▶ Extract provided:
* * * * *
If you are charged with a crime in Virginia after a violent incident, it can be very stressful. Whether you are charged with simple assault, assault and battery, or a malicious wounding related offense, you’ll be confronted with possible jail time and serious damage to your record and reputation. The allegations may be misconstrued – even flat out false, and the charges may not reflect what happened in your opinion.
It’s important to understand how the various assault offenses are applied in the Commonwealth of Virginia as well as your legal options. Regardless of your specific assault or wounding charge, it is always best to contact a skilled criminal defense lawyer and develop a strategy based on your unique circumstances.
With decades of experience helping people in situations just like yours, the Roanoke violent crimes attorneys with Copenhaver, Ellett & Derrico know what to expect and how to secure the best possible outcome in your case. Contact us today for a free, initial consultation by calling (540) 343-9349 or submit our online form.
What is Assault & Battery in VA?
The terms “assault” and “battery” are sometimes used interchangeably, but according to Virginia law (§18.2-57) they are actually distinct offenses. While both are generally categorized as Class 1 misdemeanors, punishable by up to 12 months in jail and a fine of up to $2,500, the main difference between simple assault and assault and battery has to do with physical contact.
* * * * *
▶ Data provided:
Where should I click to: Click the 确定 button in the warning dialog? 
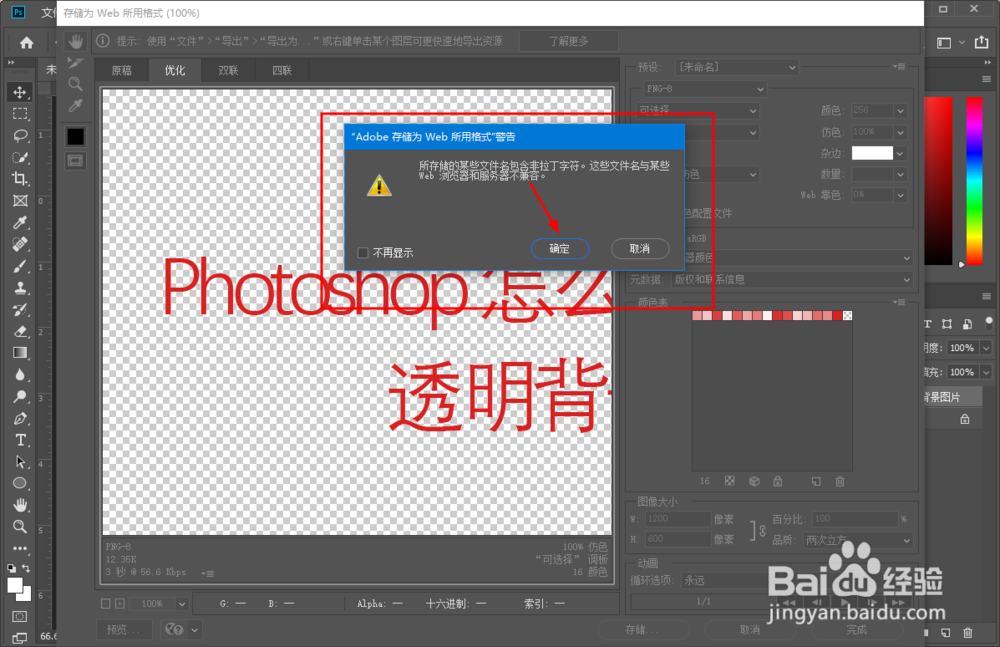tap(560, 248)
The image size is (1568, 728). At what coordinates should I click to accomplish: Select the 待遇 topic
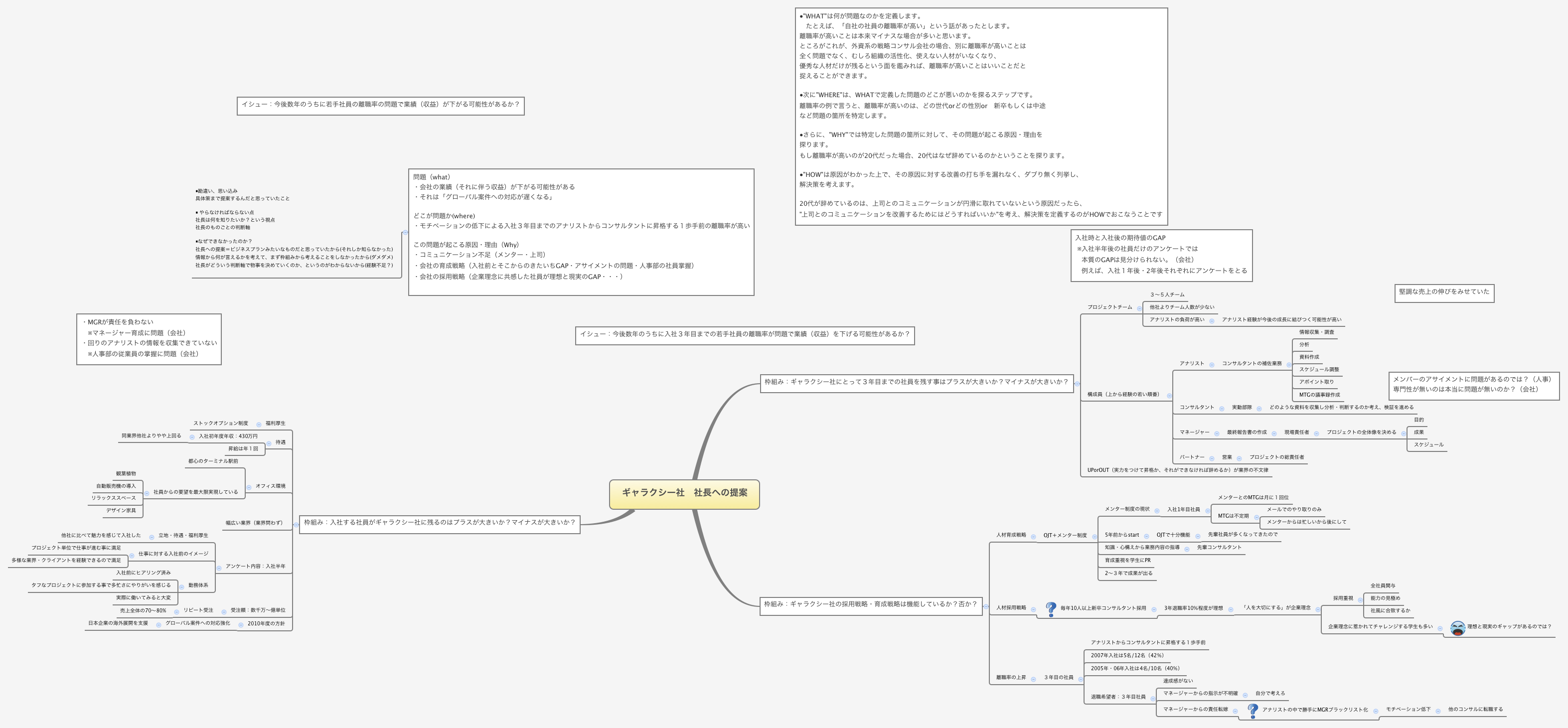point(281,442)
* * * * *
▶ Tasks to complete:
a. In the page on Virginia assault charges, what is the maximum fine for a Class 1 misdemeanor?
b. Write the next part of the page on Virginia assault charges, picking up after its final sentence.

▶ Exercise results:
a. Up to $2,500.

b.
Specificity, simple assault in VA happens when someone’s actions or words make another individual fear for their physical well-being. For example, and depending on the precise details involved, if someone says, “I’m going hit you!” this could be an assault. Additionally, if someone silently, but menacingly shakes their fist in your face, this quiet intimidation could also be considered assault. Essentially, if an overt action or spoken threat instills fear in another, the one performing the act may be charged with assault.
When the next step is taken, and physical contact is made, this enhances the matter. An assault and battery in Virginia comprise both: the threat of harm and unlawful touching. For instance, if you aggressively shake your fist and proceed to strike someone, this is assault and battery. According to the Commonwealth of Virginia, battery is defined as the willful touching of another without legal excuse or justification in an angry, rude, insulting, or vengeful manner.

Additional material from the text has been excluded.